Publication language
English

Abstract

The development of buildings and other infrastructure in cities is viewed as a threat to local biodiversity and ecosystem functioning because natural habitat is replaced. However, there is momentum for implementing green infrastructure (GI), such as green roofs, wetland detention basins and community gardens, that partially offset these impacts and that benefit human health. GI is often designed to explicitly support ecosystem services, including implied benefits to biodiversity. The effects of GI on biodiversity have been rarely quantified, but research on this topic has increased exponentially in the last decade and a synthesis of the literature is needed.

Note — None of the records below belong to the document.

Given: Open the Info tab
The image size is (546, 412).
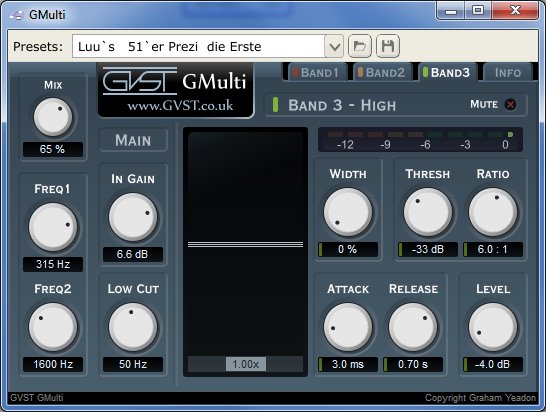Looking at the screenshot, I should pos(508,72).
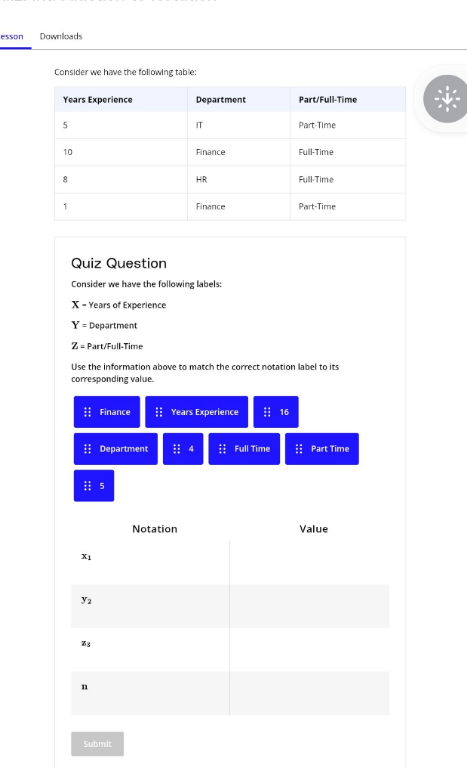Click the drag handle on the 16 chip
This screenshot has height=768, width=467.
click(267, 412)
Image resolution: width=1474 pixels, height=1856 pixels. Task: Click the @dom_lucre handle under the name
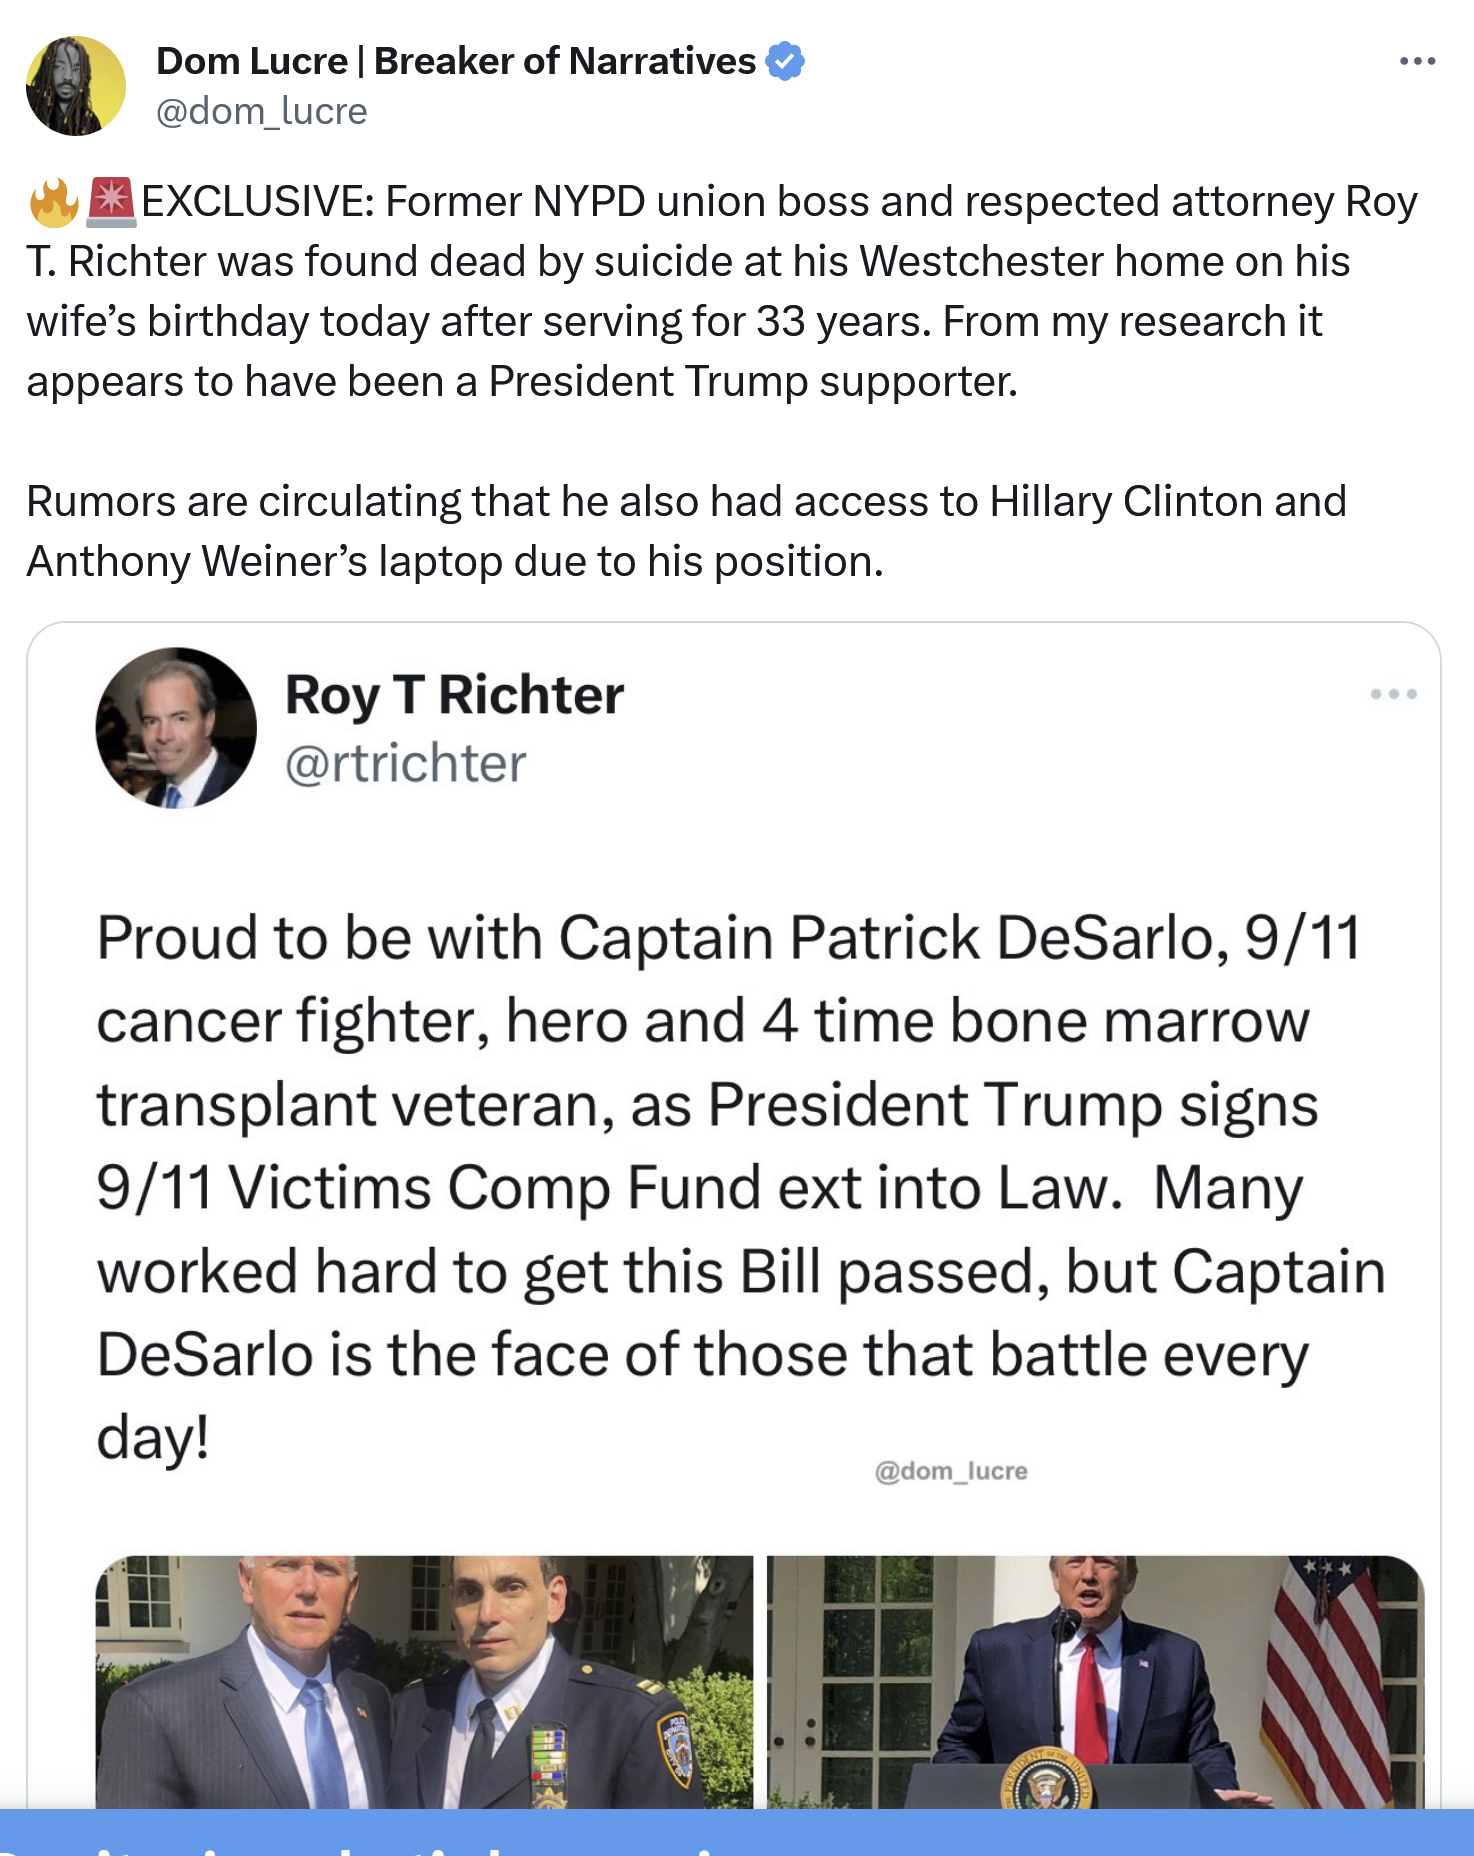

Here, we examined 1,883 published manuscripts and conducted a meta-analysis on 33 studies that were relevant. We determined whether GI provides additional benefits to biodiversity over conventional infrastructure or natural counterparts. We also highlighted research gaps and identified opportunities to improve future applications. We determined that GI significantly improves biodiversity over conventional infrastructure equivalents, and that in some cases GI had comparable measures of biodiversity to natural counterparts. Many studies were omitted from these analyses because we found GI research has generally neglected conventional experimental design frameworks, including controls, replication or adequate sampling effort. Synthesis and applications. Our synthesis identified that taxa specificity is an important consideration for green infrastructure (GI) design relative to the more common measurements at the community level. We also identified that ignoring multi-trophic interactions and landscape-level patterns can limit our understanding of GI effects on biodiversity. We recommend further examination of species-specific differences among infrastructures (i.e. green, conventional or natural equivalents) or using functional traits to improve the efficacy of GI implementation on urban biodiversity. Furthermore, we encourage policy makers and practitioners to improve the design of GI to benefit urban ecosystems because of the potential benefits for both humans and global biodiversity.